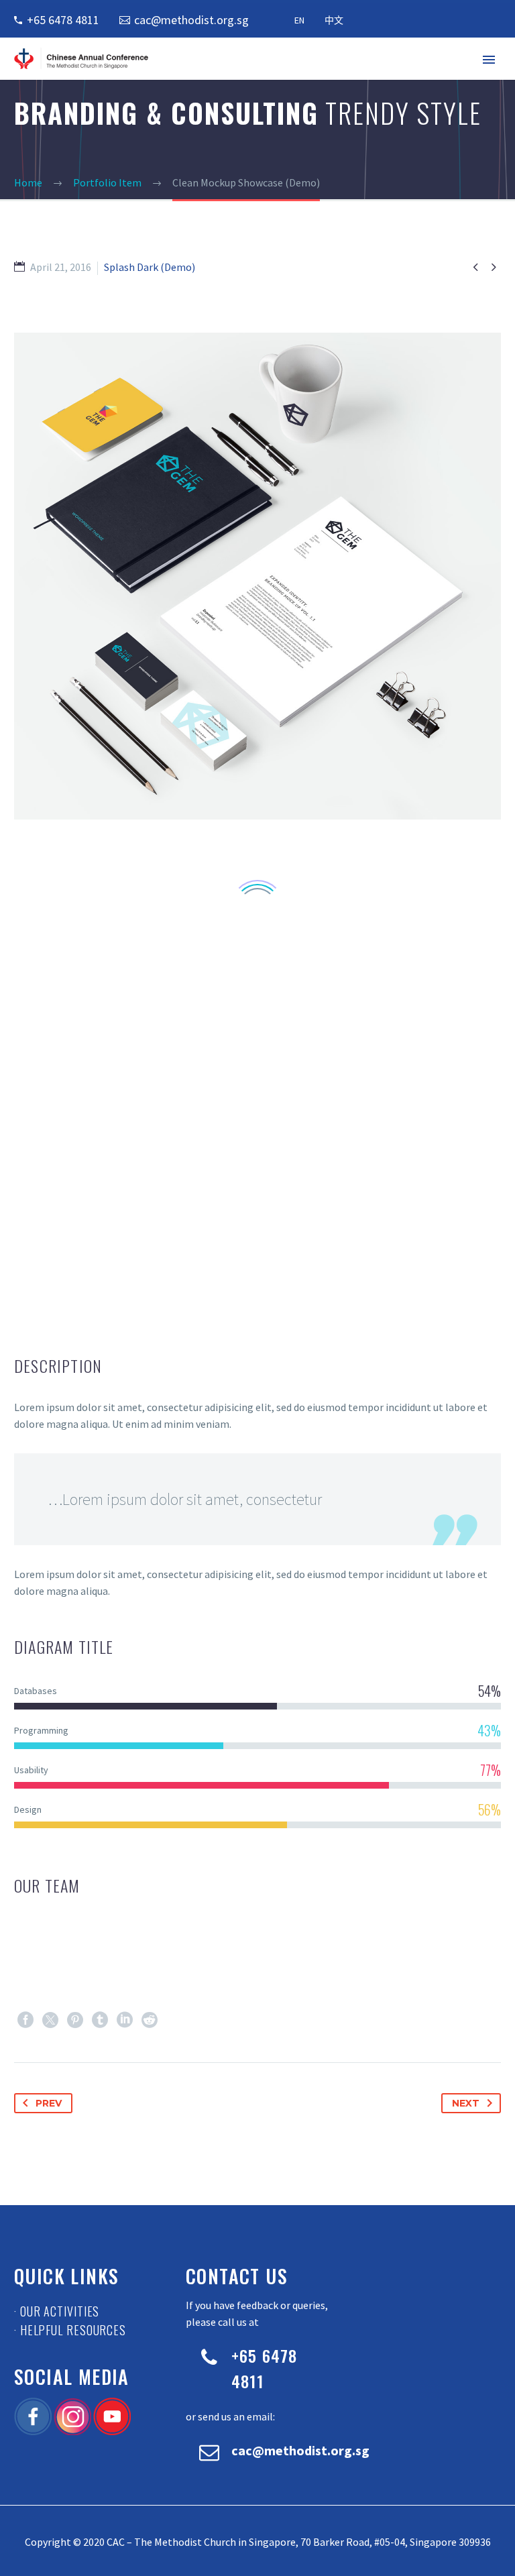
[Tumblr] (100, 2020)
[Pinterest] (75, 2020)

------------------------

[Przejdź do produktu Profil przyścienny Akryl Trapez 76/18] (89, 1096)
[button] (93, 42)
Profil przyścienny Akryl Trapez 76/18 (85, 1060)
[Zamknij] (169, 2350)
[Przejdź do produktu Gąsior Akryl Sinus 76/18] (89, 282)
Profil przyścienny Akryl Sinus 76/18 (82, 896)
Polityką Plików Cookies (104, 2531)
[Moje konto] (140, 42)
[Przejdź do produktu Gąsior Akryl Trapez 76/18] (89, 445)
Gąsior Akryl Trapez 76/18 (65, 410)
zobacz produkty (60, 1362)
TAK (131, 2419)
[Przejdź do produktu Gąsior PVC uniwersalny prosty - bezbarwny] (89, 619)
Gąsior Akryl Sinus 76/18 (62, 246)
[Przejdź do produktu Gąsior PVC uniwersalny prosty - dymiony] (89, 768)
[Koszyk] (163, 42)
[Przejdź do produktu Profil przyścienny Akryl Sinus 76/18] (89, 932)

------------------------

Please copy the lines in the records above between the one holding "Polityką Plików Cookies (104, 2531)" and the one holding "[Przejdź do produktu Gąsior PVC uniwersalny prosty - dymiony]", inclusive, exactly and with no other line.

> [TASK ANSWER]:
Polityką Plików Cookies (104, 2531)
[Moje konto] (140, 42)
[Przejdź do produktu Gąsior Akryl Trapez 76/18] (89, 445)
Gąsior Akryl Trapez 76/18 (65, 410)
zobacz produkty (60, 1362)
TAK (131, 2419)
[Przejdź do produktu Gąsior PVC uniwersalny prosty - bezbarwny] (89, 619)
Gąsior Akryl Sinus 76/18 (62, 246)
[Przejdź do produktu Gąsior PVC uniwersalny prosty - dymiony] (89, 768)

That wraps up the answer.